# Task objective:
Transcribe the electrolyte additive passage verbatim, starting with "Meanwhile, a first" and going on through "an electrolyte solution.".

# Document:
┌────────

In addition, the solvent may further include an aromatic hydrocarbon-based organic solvent. Specific examples of the aromatic hydrocarbon-based organic solvent may include benzene, fluorobenzene, bromobenzene, chlorobenzene, cyclohexylbenzene, isopropylbenzene, n-butylbenzene, octylbenzene, toluene, xylene, mesitylene, and the like, and this solvent may be used alone or in combination.
Meanwhile, a first electrode film additive may include (4-(1H-1,2,4-triazol-1-yl)phenyl)(fluorosulfonyl)sulfamoyl fluoride (hereinafter referred to as “HN-003”), represented by the following [Formula 1], may be used as the functional additive added to an electrolyte solution.
The first electrode film additive may preferably be (4-(1H-1,2,4-triazol-1-yl)phenyl)(fluorosulfonyl)sulfamoyl fluoride(HN-003), which may form a film having high flexibility on the surface of the positive electrode and form a LiF-based solid electrolyte interphase (SEI) on the surface of the negative electrode.

└────────

# Data extract:
┌────────

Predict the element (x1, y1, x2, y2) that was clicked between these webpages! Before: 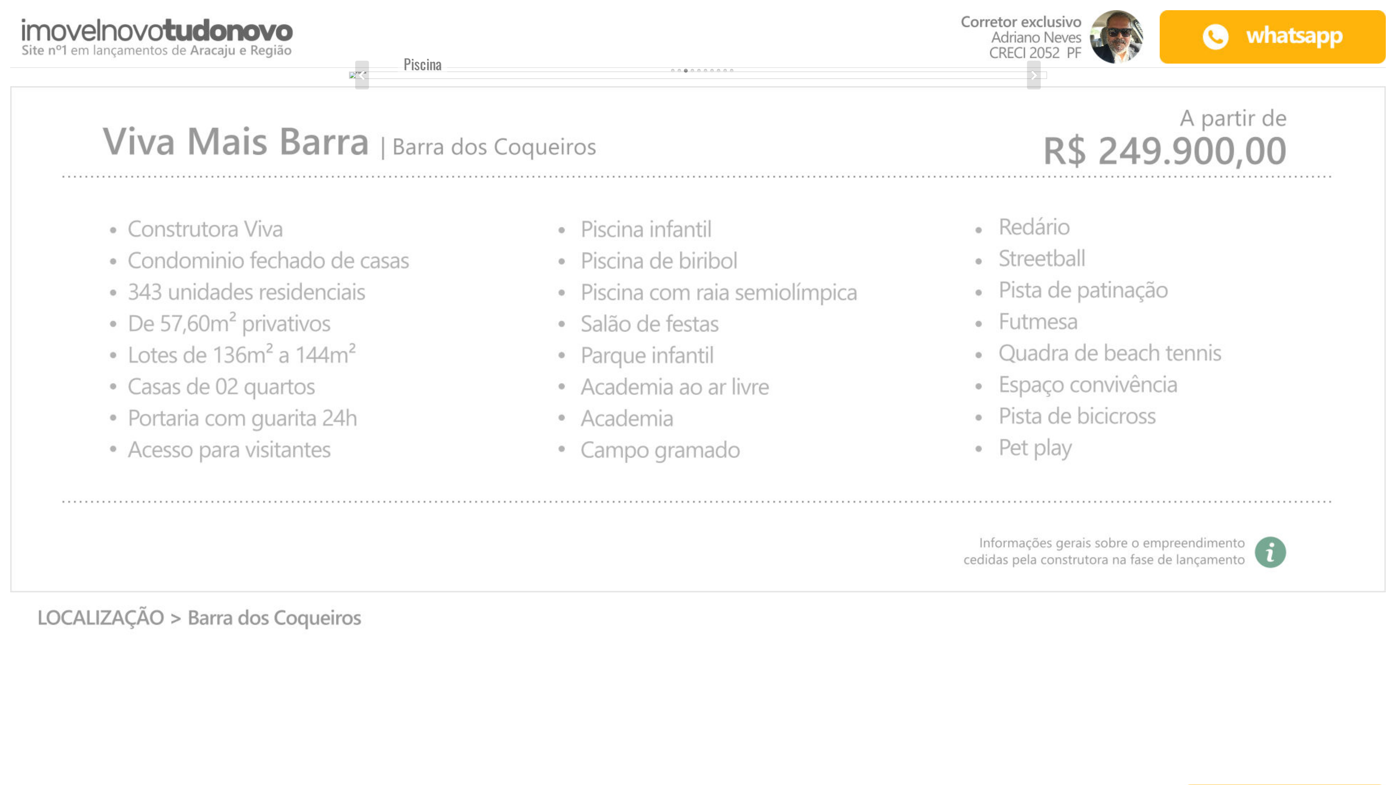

└────────

# Task result:
Meanwhile, a first electrode film additive may include (4-(1H-1,2,4-triazol-1-yl)phenyl)(fluorosulfonyl)sulfamoyl fluoride (hereinafter referred to as “HN-003”), represented by the following [Formula 1], may be used as the functional additive added to an electrolyte solution.